Entonces... Passemos ao texto. E para quem gosta do jogo dos sete erros, aquela coisa de encontrar diferenças em coisas que parecem iguais, informo que apesar de ser o mesmo texto, por estar em outra língua apresenta pequenas modificações. Se quiserem brincar... Têm aí uma oportunidade.

LA CIUDAD POSIBLE
Laura me ha pedido que escriba un texto sobre una ciudad. Un texto lírico, casi poético… No tengo ganas de hacerlo. No tengo ganas…
¿De que ciudad puedo yo hablar? ¿De Rio? Es demasiado obvio. Vivimos aquí. La conocemos con sus contrastes e ilusiones. Tan maravillosamente cruel. Tan cruelmente bella. No…
¿Quizás Caracas? Pero he hablado tanto de allá. La ciudad y su mágica montaña donde guardé tesoros hechos de sorpresas y mucha felicidad. No… Tampoco Caracas es una buena opción.
Y, de repente, me veo  cruzando calles estrechas con sus aceras de piedra. Estoy ahora en Roma. E poco a poco mi silencio de turista solitaria se pierde en la ruidosa ciudad.  Roma es mi ciudad. Abierta. Inmensa. En cuyas calles y plazas se diluye la Historia. Roma es hecha de monumentos y gente y tráfico y nostalgia. Fundada por una loba, tiene el  alma salvaje.   
Y después una ventana. Y es a través de ella que miro la neblina de afuera. Todo gris. Todo. ¿Dónde estoy?   ¿Estoy en Londres? No, es Liverpool con su muelle y su comercio. La ciudad de la que me hablaba mi padre  y donde reveo ahora a mi abuelo caminando entre los pájaros. Hay un fuerte olor a moho y scones recién hechos.
Continúo caminando hasta llegar a una colina. De su cumbre puedo ver un río, el mar, otras tierras, otros tiempos. Estoy ahora en Lisboa. En su Castillo construido por el viento. La ciudad diseñada por poetas, líricos navegantes épicos con brújulas y mapas hechos de sueños.
Cruzo entonces El Atlántico y me entrego a nuevas tierras. Estoy ahora en Salvador de Bahia mirando sus viejas casas atrapadas por el tiempo. Se caen como podridos frutos que a nadie interesan.
Camino un poco más adelante y en Cartagena de las Indias, en su ciudad amurallada, me liberto.   Me pierdo en un montón de colores,  de sus frutas, de sus preciosas piedras. Tengo un brevísimo encuentro con Gabu. Tomamos un poco de ron y hablamos de  novelas y de cuentos.
¿Qué otras tierras puedo visitar? Otras ciudades con sus barrios y su gente. No lo sé. Sin embargo veo ahora que en este viaje en palabras,  los recuerdos, las memorias se convirtieron en adobe y construyeron un lugar. Con sus casas, con sus calles, con sus fuentes y sus parques. Con sus jardines y puentes.
Esta es mi Ciudad Posible donde a veces me acuesto.  Como una mágica alfombra es tejida con hilos sutiles y frágiles: mis recuerdos, unas fotos, mucha nostalgia e historias. 
Esta es mi Ciudad Posible. Mi puerto de llegada. La casa donde habito.

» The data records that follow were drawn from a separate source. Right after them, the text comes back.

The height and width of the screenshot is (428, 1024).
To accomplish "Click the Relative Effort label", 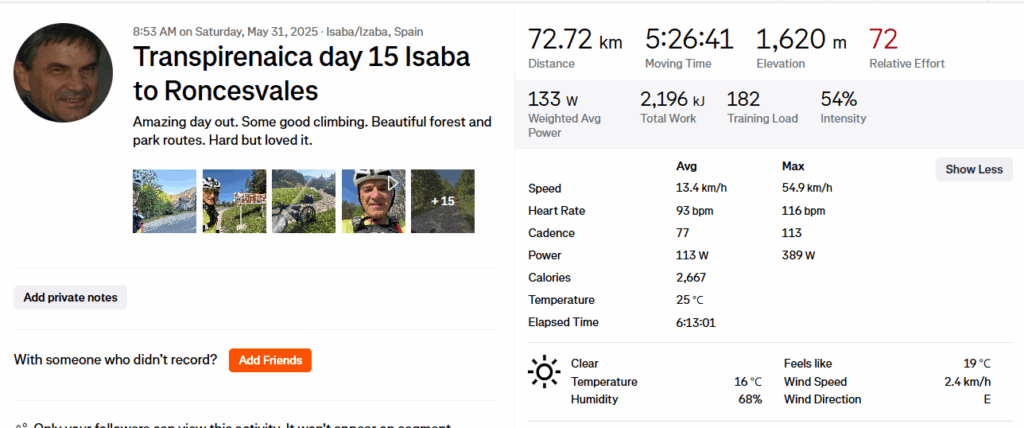I will (x=907, y=64).
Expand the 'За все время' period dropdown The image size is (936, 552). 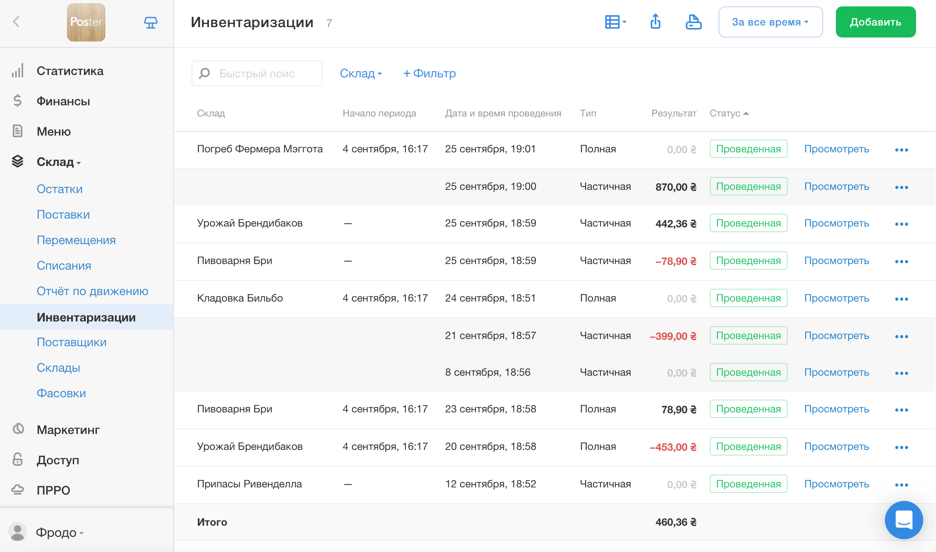pos(770,22)
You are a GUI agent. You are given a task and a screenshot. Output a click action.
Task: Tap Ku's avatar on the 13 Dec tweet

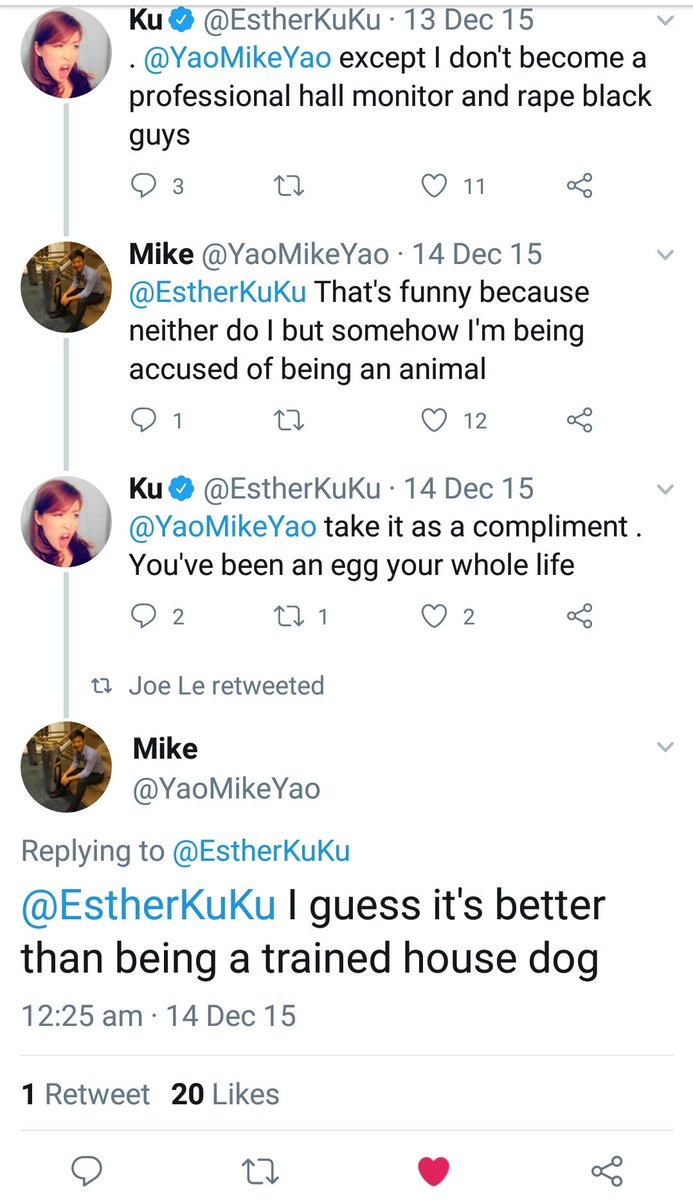coord(66,52)
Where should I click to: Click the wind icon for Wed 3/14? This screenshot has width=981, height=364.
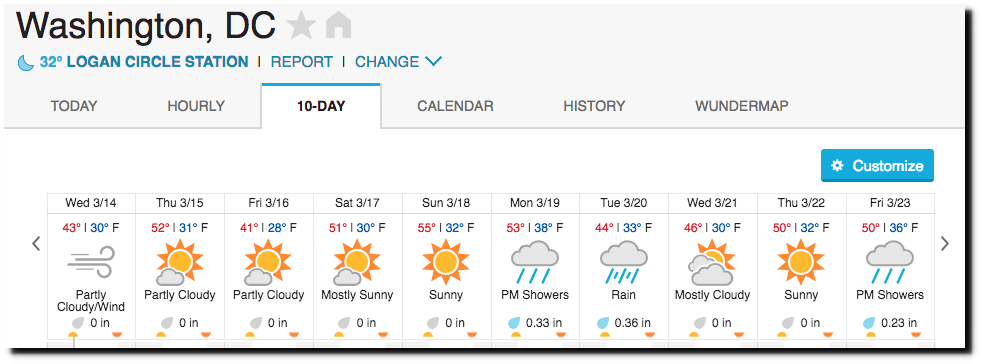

(Para Claudia Blanco que me ensinou a dar os primeiros passos na língua espanhola e para Valéria França que sabe muito bem ensinar a ensinar.)
(in pblower-vistadelvila.blogspot.com)

sexta-feira, 6 de abril de 2012

A CIDADE POSSÍVEL


Laura, minha professora de espanhol, nos pediu para escrever um texto sobre uma cidade. Mas ela queria um texto lírico, poético. Afinal estamos em nível avançado. Não temos desculpas. Passamos uma unidade inteira remexendo palavras, visitando autores, principalmente poetas. De Dámaso Alonso a Ángel González. E, é claro, nos encontramos com Lorca. Com eles, percorremos  ruas de diferentes cidades. Segundo Laura, aprendemos. E agora é hora de produzir.

Um texto sobre uma cidade... Lírico... Quase poesia... (Pero no se olviden de las cosas que estudiamos...  Las palabras... Los pronombres... Los participios...).

Laura me pediu para escrever um texto sobre uma cidade. Não tenho vontade de escrevê-lo. Nenhuma vontade.

De que cidade posso eu falar? Rio de Janeiro? Talvez fosse mais fácil. Vivemos aqui, a conhecemos, com seus contrastes e ilusões. Tão maravilhosamente cruel. Tão cruelmente bela. Não. O Rio não. Já muitos falaram sobre o Rio.

Talvez Caracas? Mas tenho falado tanto da cidade nas aulas. Caracas e sua mágica montanha onde guardei tesouros feitos de surpresas e muita felicidade. Não... Caracas também não me servirá.

E, de repente, me vejo cruzando umas ruas estreitas com calçadas de pedra. Estou agora em Roma. E, pouco a pouco, o meu silêncio de turista solitária se perde no burburinho da cidade. Roma é minha cidade. Aberta. Imensa. Com suas ruas e praças que se diluem na História. Roma é feita de monumentos e gente e tráfego e saudade. Fundada por uma loba, tem a alma selvagem.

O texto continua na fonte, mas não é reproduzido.